0
votes

In my azure cognitive search index, when I search for the term "education", I get 660 hits. When I search for the term "educational", I also get 660 hits. Both seem to return the same results containing both variations of the word alongside one another.

However, I am seeing very strange behavior when using the wildcard character:

edu* returns 660 results (expected)
educ* returns 660 results (expected)
educa* returns 2 results (matches two instances of the hyphenated word "educa-tion")
educat* returns 0 results (unexpected)
educati* returns 0 results (unexpected)
educatio* returns 0 results (unexpected)

Every search field uses the English Lucene language analyzer and queryType is set to "full" and searchMode is set to "all".

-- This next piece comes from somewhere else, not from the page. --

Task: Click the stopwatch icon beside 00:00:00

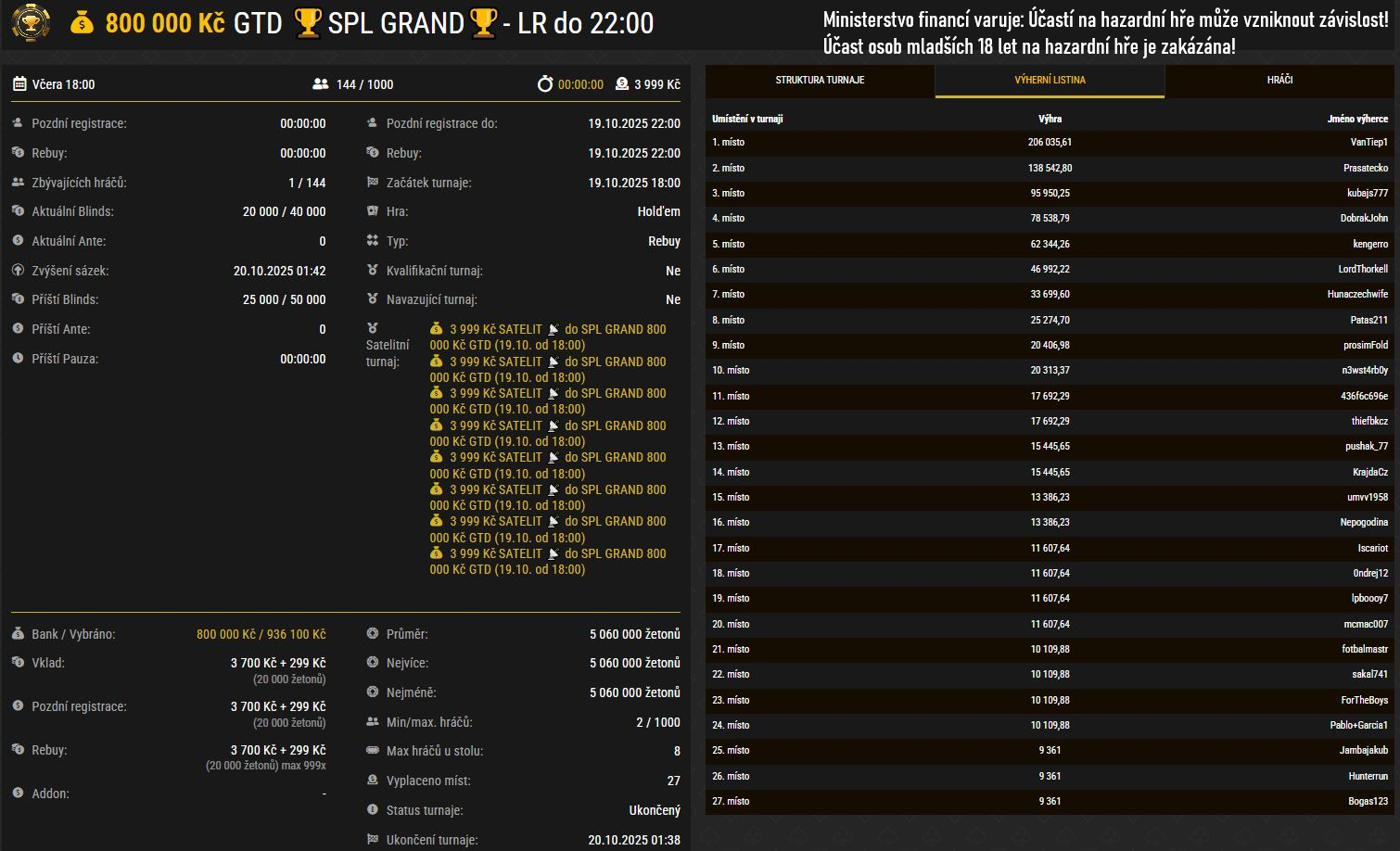Action: 545,84
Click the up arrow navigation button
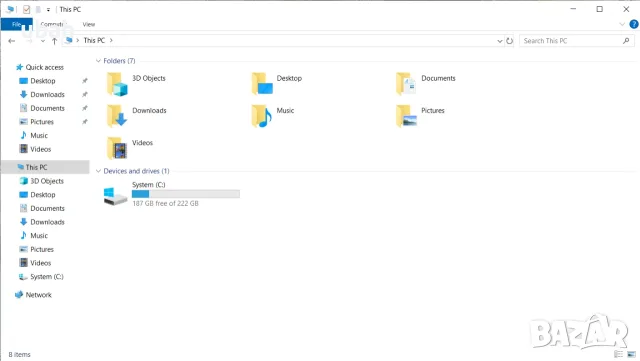The width and height of the screenshot is (640, 361). pos(54,41)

Why aren't the last results returning anything?

As an aside, I found conflicting information about using the wildcard character at the beginning of a word.

The lucene documentation says:

Note: You cannot use a * or ? symbol as the first character of a search.

From: https://lucene.apache.org/core/2_9_4/queryparsersyntax.html

But on Microsoft's site, they seem to imply that it should work:

Term fragment comes after * or ?, with a forward slash to delimit the construct. For example, search=/.*numeric./ returns "alphanumeric".

From: https://docs.microsoft.com/en-us/azure/search/query-lucene-syntax#bkmk_wildcard

I've tried *ducation (which returns an error) and /.*ducation./ (which returns 0 results).

Thank you for your help.